By Lemma \ref{lem2.2}, we have 
\begin{equation}\label{eq3.5}
  p(t)\leq q(t)\quad  \text{for } t\in J.
\end{equation}
For each $\lambda\in \mathbb{R}$, we consider the  initial
problem
\begin{equation}\label{eq3.6}
   \begin{gathered}
      D^{\delta}u(t)-Mu(t)=x(t),\\
      u(0)=\lambda.
   \end{gathered}
\end{equation}
According to Lemma \ref{lem2.1}, the initial problem \eqref{eq3.6}
has a unique solution
\begin{equation}\label{eq3.7}
   u(t,\lambda)=\lambda E_{\delta,1}(Mt^\delta)+\int_0^{t}(t-s)^{\delta-1}E_{\delta,
   \delta}(M(t-s)^\delta)x(s)\mathrm{d}s,\ t\in J.
\end{equation}
It is easy to see $u(t,\lambda)$ is continuous on $\lambda\in \mathbb{R}$.

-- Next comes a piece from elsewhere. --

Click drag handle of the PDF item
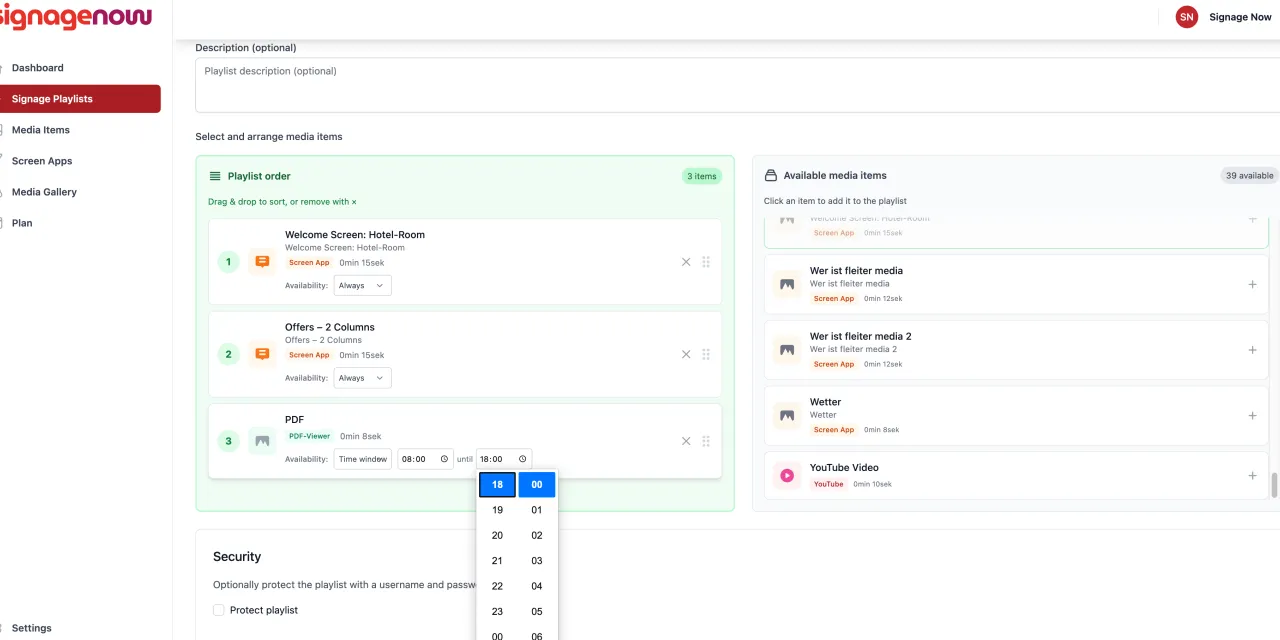Image resolution: width=1280 pixels, height=640 pixels. 706,441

Let $z(t)=p(t)-ru(t,\lambda)$, where $u(t,\lambda)$ is the solution
of \eqref{eq3.6}.
If $p(T)\leq\lambda\leq q(T)$, then
\begin{gather*}
     D^{\delta}z(t)-Mz(t)\leq rx(t)-rx(t)=0,\\
     z(0)=p(0)-ru(0,\lambda)\leq rp(T)-r\lambda\leq0.
\end{gather*}
From Lemma \ref{lem2.2}, we  obtain that $z(t)\leq0$ for $t\in
J$, so $p(T)\leq ru(T,\lambda)$.

Using the same method, we can get $ru(T,\lambda)\leq q(T)$.
Hence,
$$
  p(T)\leq ru(T,\lambda)\leq q(T)\quad \text{for } \lambda
  \in[p(T),q(T)].
$$
Let $g(\lambda)=ru(T,\lambda)-\lambda$ for $\lambda\in\mathbb{R}$,
then $g'(\lambda)=rE_{\delta,1}(MT^\delta)-1<0$, and $g$ is
strictly decreasing. We see that the equation $g(\lambda)=0$ has at
most one solution on $\mathbb{R}$.

Since $g(q(T))g(p(T))=(ru(T,q(T))-q(T))(ru(T,p(T))-p(T))\leq0$ and
$g(\lambda)$ is continuous for $\lambda\in\mathbb{R}$, we can show
that the equation $g(\lambda)=0$ has a unique solution
$\lambda_0\in\mathbb{R}$ and $p(T)\leq\lambda_0\leq q(T)$ with
$ru(T,\lambda_0)=\lambda_0=u(0)$.
Hence,
$$
  u(t,\lambda_0)=\lambda_0 E_{\delta,1}(Mt^\delta)
 +\int_0^{t}(t-s)^{\delta-1}E_{\delta,
   \delta}(M(t-s)^\delta)x(s)\mathrm{d}s,\quad t\in J
$$ 
is the unique solution of the boundary-value problem
\eqref{eq2.1}.


(2) We can prove that the solution $u(t,\lambda_0)$ satisfies
$\alpha(t)\leq u(t,\lambda_0)\leq\beta(t)$ for $t\in J$.
Let $h(t)=\alpha(t)-u(t,\lambda_0)$. If $r\alpha(T)\geq \alpha(0)$,
we know $a_{\alpha}(t)=0$. By \eqref{eq3.2}, we have
\begin{gather*}
     D^{\delta}h(t)-Mh(t)=D^{\delta}\alpha(t)-M\alpha(t)-x(t)\leq0,\\
     h(0)=\alpha(0)-u(0,\lambda_0)\leq p(T)-\lambda_0\leq0.
\end{gather*}
In view of Lemma \ref{lem2.2}, we have 
$h(t)=\alpha(t)-u(t,\lambda_0)\leq0$ for $t\in J$.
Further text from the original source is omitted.